TO DO: Print the entries below word for word, from their opening line through the line containing "pyautogui.click(x=133, y=152)". Both ends are included, and nothing after that line should appear.
-- start of DATA RECORDS --
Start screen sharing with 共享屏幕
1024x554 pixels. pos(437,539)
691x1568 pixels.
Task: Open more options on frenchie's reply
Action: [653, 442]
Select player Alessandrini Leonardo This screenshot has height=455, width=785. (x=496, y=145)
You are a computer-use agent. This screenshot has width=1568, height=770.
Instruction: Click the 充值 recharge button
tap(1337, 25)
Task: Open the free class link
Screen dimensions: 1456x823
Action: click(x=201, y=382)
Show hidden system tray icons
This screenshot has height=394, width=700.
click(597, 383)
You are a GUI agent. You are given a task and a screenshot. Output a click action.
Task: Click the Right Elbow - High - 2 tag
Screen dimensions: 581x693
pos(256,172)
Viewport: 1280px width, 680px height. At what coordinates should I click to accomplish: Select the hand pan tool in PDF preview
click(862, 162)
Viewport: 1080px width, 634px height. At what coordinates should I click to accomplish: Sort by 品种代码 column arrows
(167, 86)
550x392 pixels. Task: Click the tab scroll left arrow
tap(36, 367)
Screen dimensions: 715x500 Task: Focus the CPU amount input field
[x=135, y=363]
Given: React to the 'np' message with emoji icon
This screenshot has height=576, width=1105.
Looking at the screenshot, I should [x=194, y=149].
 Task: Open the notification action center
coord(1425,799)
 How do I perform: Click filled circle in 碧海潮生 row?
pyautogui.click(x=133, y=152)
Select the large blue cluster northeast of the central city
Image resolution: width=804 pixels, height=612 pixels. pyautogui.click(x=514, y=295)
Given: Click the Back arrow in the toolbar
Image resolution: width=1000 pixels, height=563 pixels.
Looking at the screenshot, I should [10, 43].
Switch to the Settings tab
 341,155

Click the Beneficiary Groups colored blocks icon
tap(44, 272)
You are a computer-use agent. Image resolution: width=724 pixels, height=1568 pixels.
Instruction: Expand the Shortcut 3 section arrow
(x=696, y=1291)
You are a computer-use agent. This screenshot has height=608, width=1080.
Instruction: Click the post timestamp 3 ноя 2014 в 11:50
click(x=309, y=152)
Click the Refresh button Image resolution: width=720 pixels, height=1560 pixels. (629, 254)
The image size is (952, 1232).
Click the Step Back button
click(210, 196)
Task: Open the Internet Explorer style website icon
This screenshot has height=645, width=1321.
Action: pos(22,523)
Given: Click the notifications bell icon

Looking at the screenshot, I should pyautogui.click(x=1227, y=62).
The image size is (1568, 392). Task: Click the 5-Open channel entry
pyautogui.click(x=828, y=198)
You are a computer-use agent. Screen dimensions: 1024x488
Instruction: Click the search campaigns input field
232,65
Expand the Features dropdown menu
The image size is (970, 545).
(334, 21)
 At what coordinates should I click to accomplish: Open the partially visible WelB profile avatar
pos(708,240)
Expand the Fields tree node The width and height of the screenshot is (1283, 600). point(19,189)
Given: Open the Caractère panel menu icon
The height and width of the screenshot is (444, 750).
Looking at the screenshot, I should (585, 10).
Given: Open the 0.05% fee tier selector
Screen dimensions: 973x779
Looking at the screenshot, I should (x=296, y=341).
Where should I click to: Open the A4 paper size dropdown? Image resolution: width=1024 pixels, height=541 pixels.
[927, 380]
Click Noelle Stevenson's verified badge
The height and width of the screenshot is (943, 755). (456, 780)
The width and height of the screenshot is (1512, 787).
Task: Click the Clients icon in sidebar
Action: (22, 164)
-- end of DATA RECORDS --
RESPONSE BELOW:
Start screen sharing with 共享屏幕
1024x554 pixels. pos(437,539)
691x1568 pixels.
Task: Open more options on frenchie's reply
Action: [653, 442]
Select player Alessandrini Leonardo This screenshot has height=455, width=785. (x=496, y=145)
You are a computer-use agent. This screenshot has width=1568, height=770.
Instruction: Click the 充值 recharge button
tap(1337, 25)
Task: Open the free class link
Screen dimensions: 1456x823
Action: click(x=201, y=382)
Show hidden system tray icons
This screenshot has height=394, width=700.
click(597, 383)
You are a GUI agent. You are given a task and a screenshot. Output a click action.
Task: Click the Right Elbow - High - 2 tag
Screen dimensions: 581x693
pos(256,172)
Viewport: 1280px width, 680px height. At what coordinates should I click to accomplish: Select the hand pan tool in PDF preview
click(862, 162)
Viewport: 1080px width, 634px height. At what coordinates should I click to accomplish: Sort by 品种代码 column arrows
(167, 86)
550x392 pixels. Task: Click the tab scroll left arrow
tap(36, 367)
Screen dimensions: 715x500 Task: Focus the CPU amount input field
[x=135, y=363]
Given: React to the 'np' message with emoji icon
This screenshot has height=576, width=1105.
Looking at the screenshot, I should [x=194, y=149].
 Task: Open the notification action center
coord(1425,799)
 How do I perform: Click filled circle in 碧海潮生 row?
pyautogui.click(x=133, y=152)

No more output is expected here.